First phone call of the day…
Me: Thanks for calling, how can I help you?
Customer: I used to come in there and order books but now I’ve moved away. Can I order a few books and have them sent to me here?
Me: Sure. Let me look up the books and make sure they are available.
Customer: The first one is called The Parents’ Guide to Preventing (mumblemumble).
Me: Okay, the title is: The Parents’ Guide to Preventing…what was that last word?
Customer: (a little louder) (Mumble).
Me: I’m sorry, I’m not hearing you very well. Can you say that last word again?
Customer: (louder) (MUMBLE).
Me: I’m sorry, could you spell that for me?
Customer: Spell it?
Me: Yes, please.
Me: Ah. Got it. So it’s The Parents’ Guide to Preventing Homosexuality?
Customer: Yes. and I have another title. You can send them here? We moved to a retirement community up here.

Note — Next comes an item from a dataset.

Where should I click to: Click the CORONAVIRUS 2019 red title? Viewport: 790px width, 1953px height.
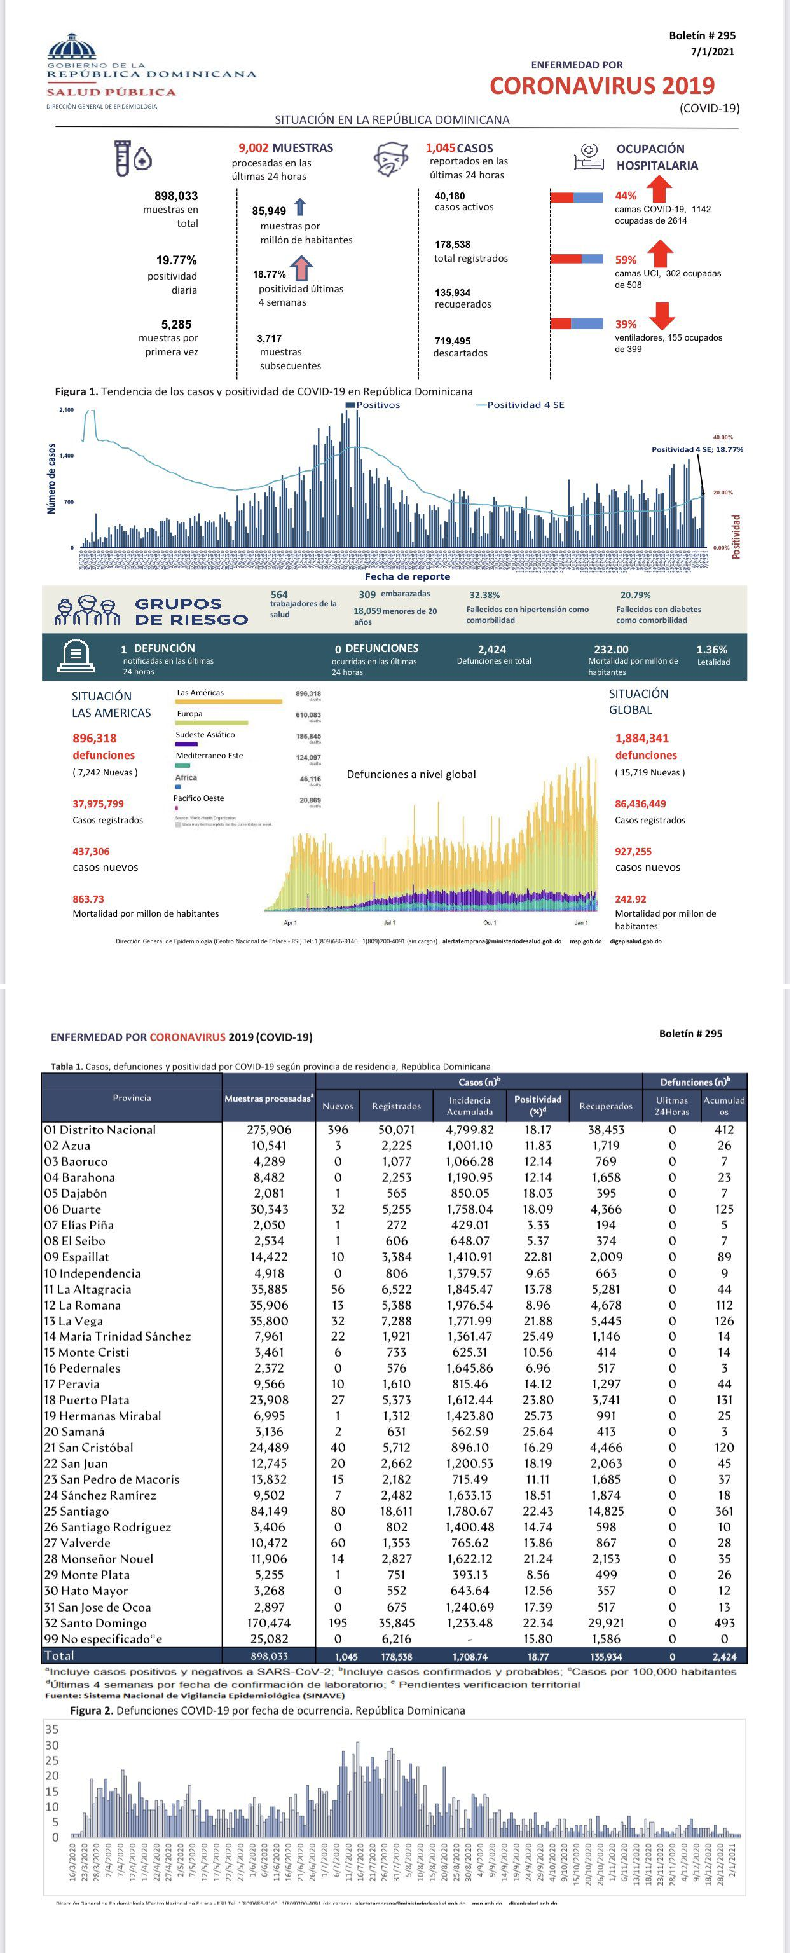(x=602, y=86)
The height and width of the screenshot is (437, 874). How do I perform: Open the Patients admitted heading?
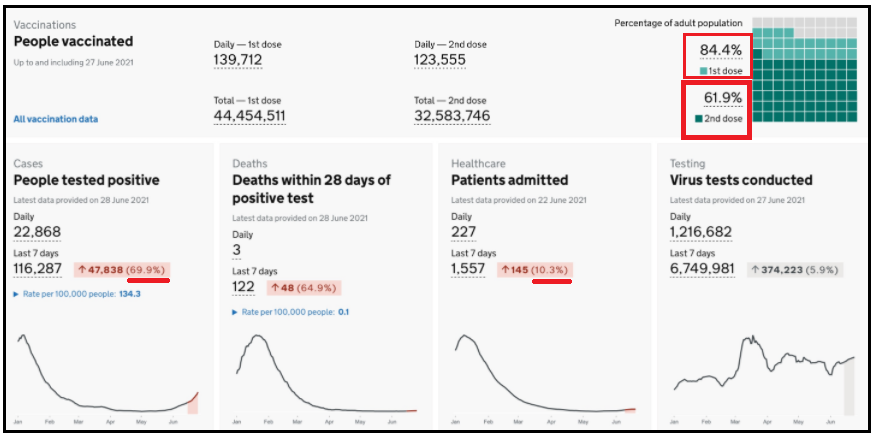coord(509,180)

The next title is Can Homosexuality Be Cured? by MacNutt.
Me: Yes, both of those titles are available to order.
I finish processing the order and get his payment information. After I ring the order into the register, he says…
What email address do you have?
I tell him (again) what email address I have and he says…

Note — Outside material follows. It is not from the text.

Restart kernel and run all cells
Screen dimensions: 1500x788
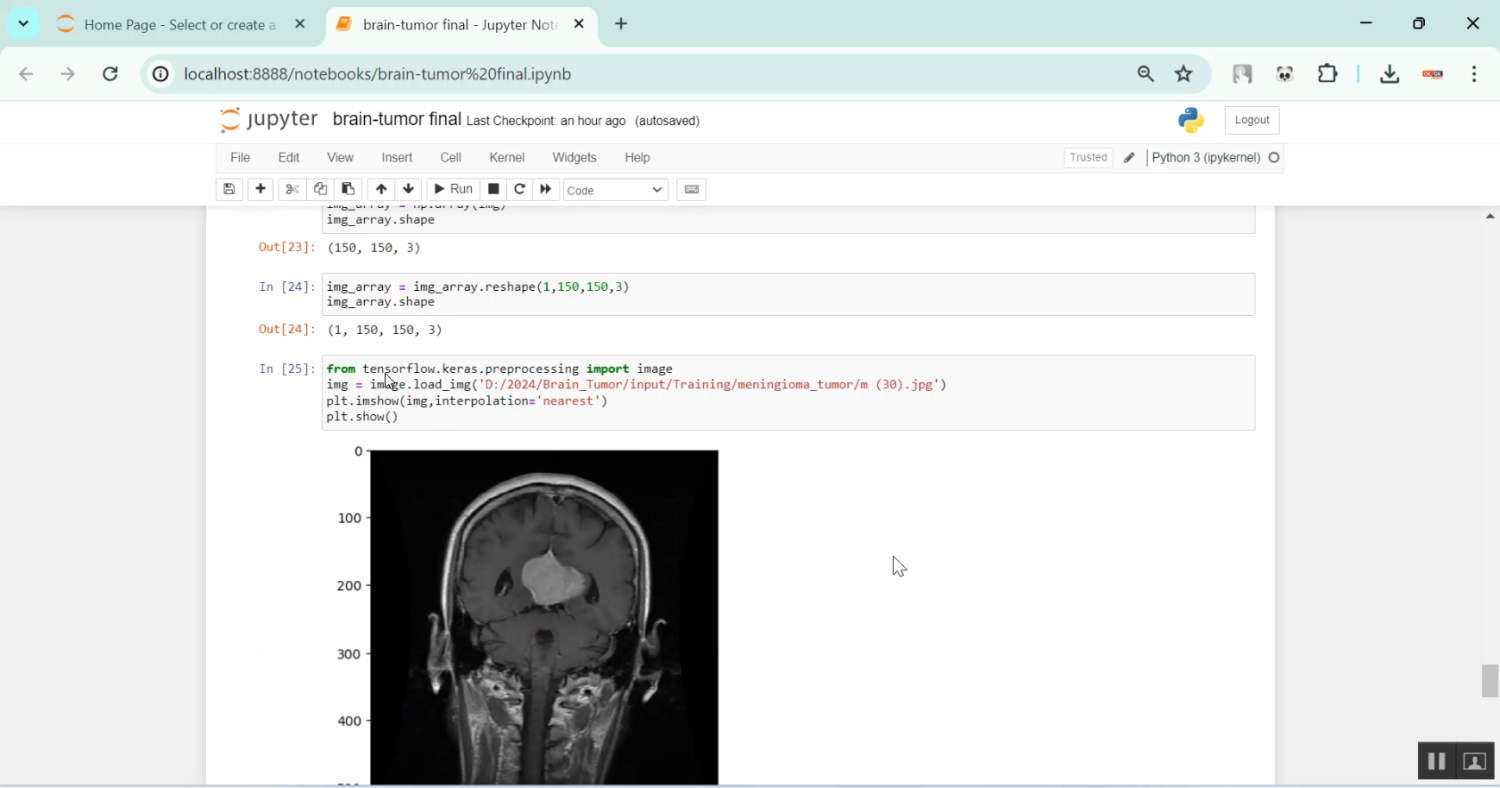[545, 189]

Oh, that’s not the right email address. This is the right one.
And he gives me a new email address. I tell him I’ll send the receipt to him and hang up. Because I’d already rung the order through, I had to call our customer service line to get the email address changed. And I had to call them three times because they hadn’t received the order yet, so couldn’t change it in the system.
Therapist said that when he told me the second title I should have said, “Actually, I know the answer to that. You don’t even need a book for that.” But I didn’t. Instead I provided excellent customer service to a man buying books I absolutely disagree with.